Appellant contends that in addition to defendant's failure to inspect in front of his car, he should be held negligent as a matter of law for his failure to stop his car immediately upon impact with the decedent. It is maintained that defendant's admission that he first accelerated and then put his car in reverse, after having become conscious of an impediment to his wheels, constitutes liability for damages to whatever the injured object may have been. This contention is based on the same theory discussed above: that if the defendant should have known that his activity constituted a danger due to his imperfect perception of the surrounding conditions, he has a duty to determine if his actions can be performed in safety before proceeding into the unknown.*fn3 Once again, whether he should have known of the risk present in the instant circumstances is a question for the jury to determine under the reasonable man standard. The plaintiff is required to prove to the jury's satisfaction that the defendant failed to exercise reasonable care in coping with the situation as it arose. Liability is not found as a matter of law simply because the defendant was unaware what his wheels had struck. Fegely v. Costello, 417 Pa. 448, 208 A.2d 243 (1965), discusses the duty owed by the driver in such circumstances.

[ 229 Pa. Super. Page 91]

"It is well established that the mere happening of an accident, even when a moving vehicle strikes a pedestrian lying on the road, does not establish negligence by either presumption or inference. . . . The duty owed by the defendant to the decedent must be viewed in light of the fact that the decedent appeared to the defendant as an 'object,' and to the plaintiff's witness as a 'pile of rags' lying on the edge of the highway. It was not shown that the defendant was aware, or should have been aware, in time to stop his car, that the 'object' was a man crawling along the edge of the highway." Id. at 449, 208 A.2d at 244. In the instant case, the jury could properly consider whether the fact that the defendant may have continued to accelerate slightly after impact constituted a danger to unseen pedestrians. See also Lucas v. Ambridge Yellow Cab Co., supra at 353, 137 A.2d at 821.

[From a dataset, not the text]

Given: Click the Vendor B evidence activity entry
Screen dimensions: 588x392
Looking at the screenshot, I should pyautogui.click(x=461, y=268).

The appellant alternatively requests a new trial, assigning as reasons certain alleged errors in the lower court's charge to the jury. Appellant first maintains that the jury should have been instructed on the principle of Hahn v. Anderson, supra, that the defendant had a duty to check in front of his parked car before driving away. Since the defendant admitted that he did not perform this investigation, such an instruction to the jury would be in effect directing them to find for the plaintiff. This the trial judge properly refused to do. The Hahn case stands for the principle that the jury may find in some circumstances, for example where a car is being driven from a parked position over a busy sidewalk, it is reasonable for a driver to avoid risk of injury to one using the sidewalk by walking around to look in front of his car. It cannot be said on the basis of the circumstances in the instant case that this defendant had such a duty. The issue was presented to the jury in its proper perspective by the trial judge's

[ 229 Pa. Super. Page 92]

    general charge on negligence and the duty of due care under the circumstances.

The trial judge also instructed the jury on appellant's sixth point for charge that the defendant had an immediate duty to stop and investigate the obstruction he perceived in his path upon pulling away from the curb. Appellant contends that it constituted prejudice for the trial judge to qualify his charge by stating the testimony was in dispute as to that issue. However, no objection was made to this qualification at the time of trial. Furthermore, the statement was not erroneous since the record reveals significant uncertainty as to the sequence of events which operated to give the defendant notice of the impact. Otherwise, the instruction that the jury should find negligence if it found that the defendant accelerated instead of stopping immediately to investigate was more favorable than anything the appellant had reason to expect. The duty to investigate an unusual condition only arises when a reasonably prudent person would recognize the existence of a risk. Lucas v. Ambridge Yellow Cab Co., supra; see also Restatement (Second) of Torts § 289, comment j at 44 (1965).

The appellant finally assigns as error the trial judge's failure to charge the jury on the legislative definition of the standard of care required of a driver as set forth in § 1012(a) of The Vehicle Code. The plaintiff's points for charge did not include a request for the court to instruct the jury on this section. The trial judge, however, in his general charge adequately informed the jury on the care required of a motor vehicle operator and, therefore, no fundamental error resulted from the failure to give instructions specifically addressed to this section.

Judgment affirmed.

Disposition

Judgment affirmed.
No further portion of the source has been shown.